Skip to content

How DDEV Works

The easiest way to think about how DDEV works is to think of it as a set of little networked computers (docker containers). You can think of them as being in a different network world than your workstation computer, but reachable from there.

  • The ddev-webserver container (one per project) runs nginx or apache and php-fpm for a single site, so it does all the basic work of a PHP-interpreting webserver.
  • The ddev-dbserver container (one per project) handles MariaDB/MySQL/Postgresql database management. It can be reached from the webserver by the hostname db or with the more explicit name ddev-<projectname>-db.
  • The optional dba container runs PhpMyAdmin for projects with MySQL or MariaDB.
  • Additional add-on services may be there for a given project, for example solr or elasticsearch or memcached.

Although it's not common usage, different projects can communicate with each other as described in the FAQ

Now for the two oddball containers, which are global (there is only one of each).

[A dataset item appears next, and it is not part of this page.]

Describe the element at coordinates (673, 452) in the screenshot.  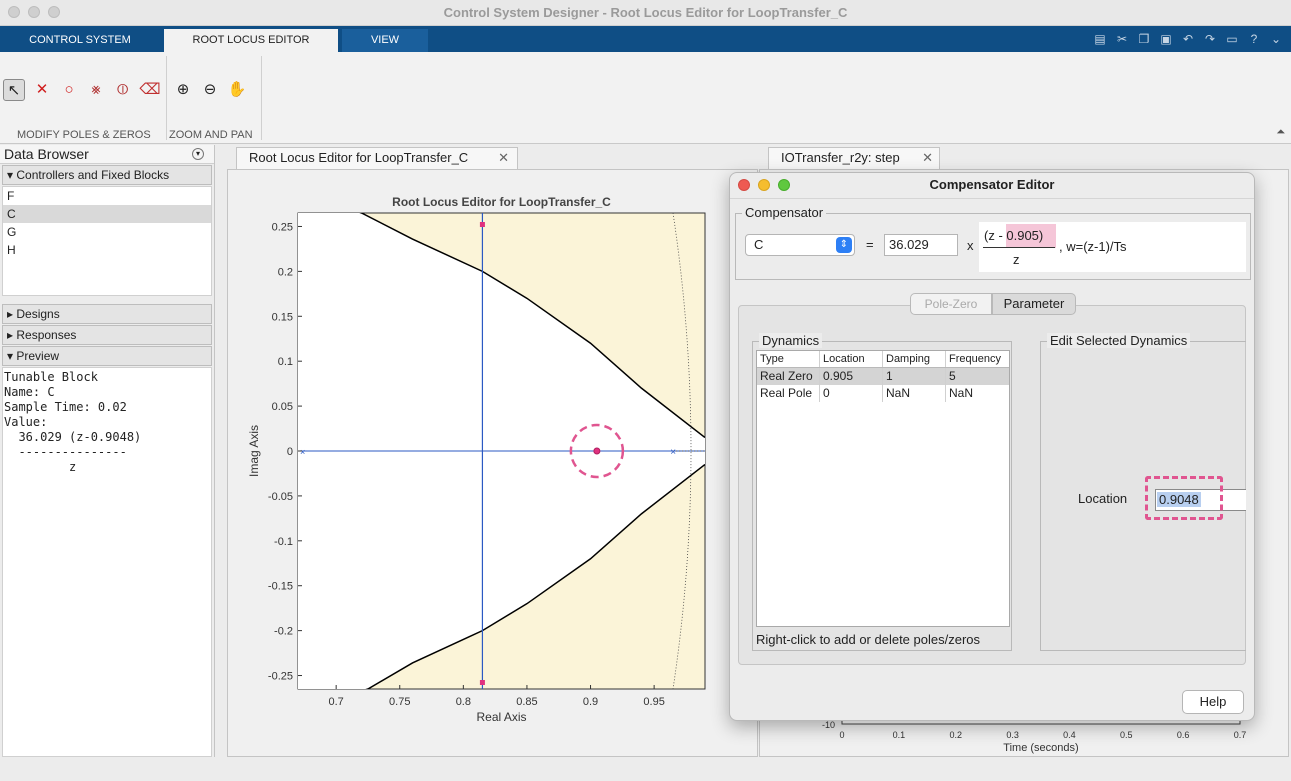
I see `open-loop-pole-icon: ×` at that location.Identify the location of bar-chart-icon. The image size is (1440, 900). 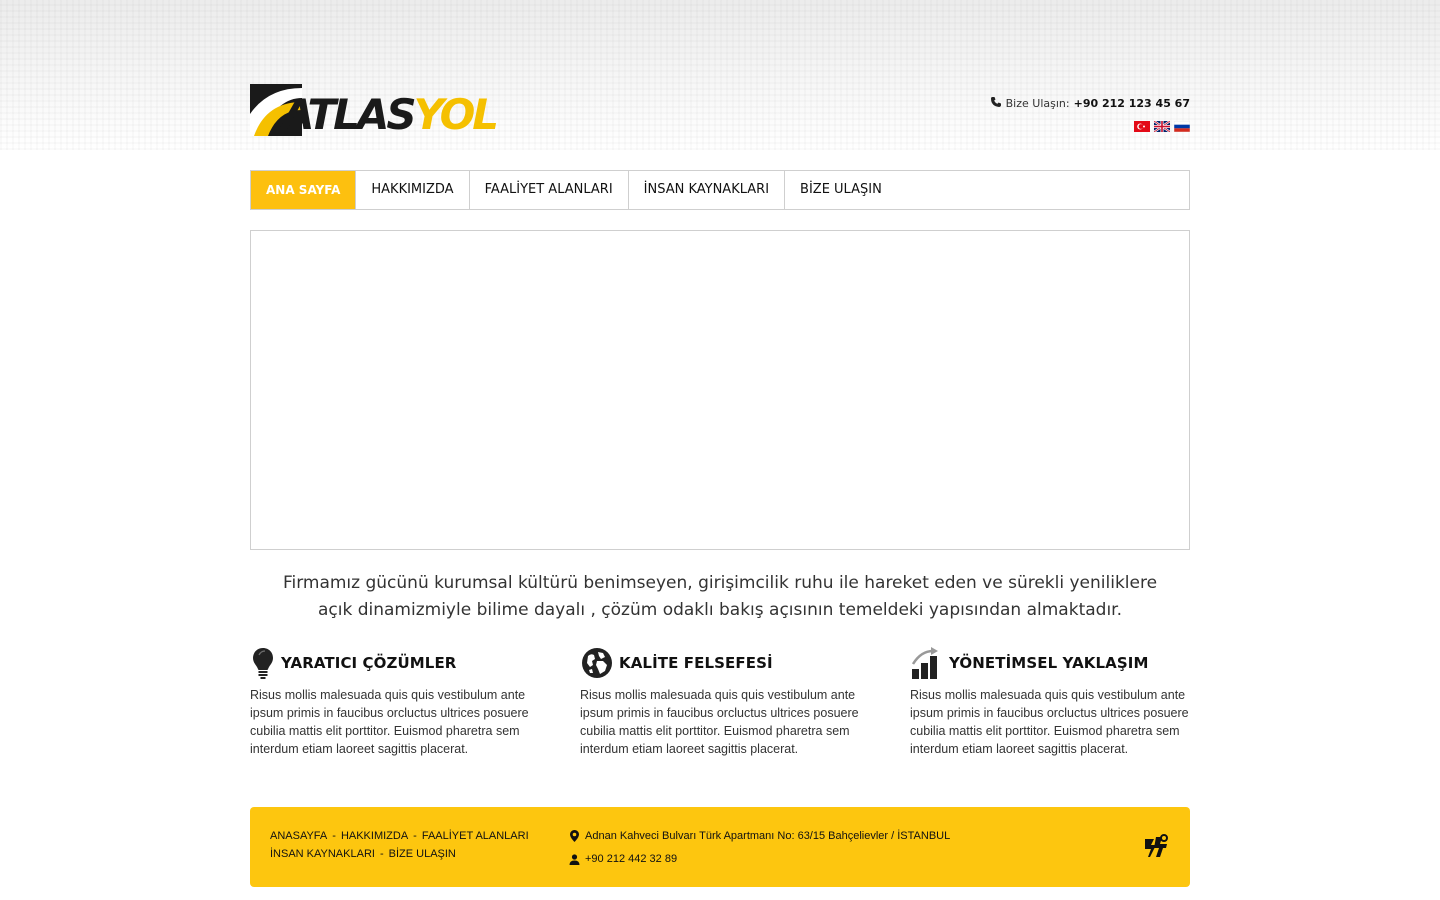
(927, 663).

  • The ddev-router container is a "reverse proxy". It takes incoming HTTP/S requests and looks up the hostname in the incoming URL and routes it to the correct project's ddev-webserver. Depending on the project's configuration with additional_hostnames and additional_fqdns it can route many different URLs to a single project's ddev-webserver. If like most people you use the named URLs (like https://something.ddev.site) then your request goes through the router. When you use the 127.0.0.1 URLs, the requests go directly to the ddev-webserver.
  • The ddev-ssh-agent container runs an ssh-agent inside the docker network so that after you do a ddev auth ssh all the different projects can use your ssh keys for outgoing requests (like private composer access or scp from a remote host).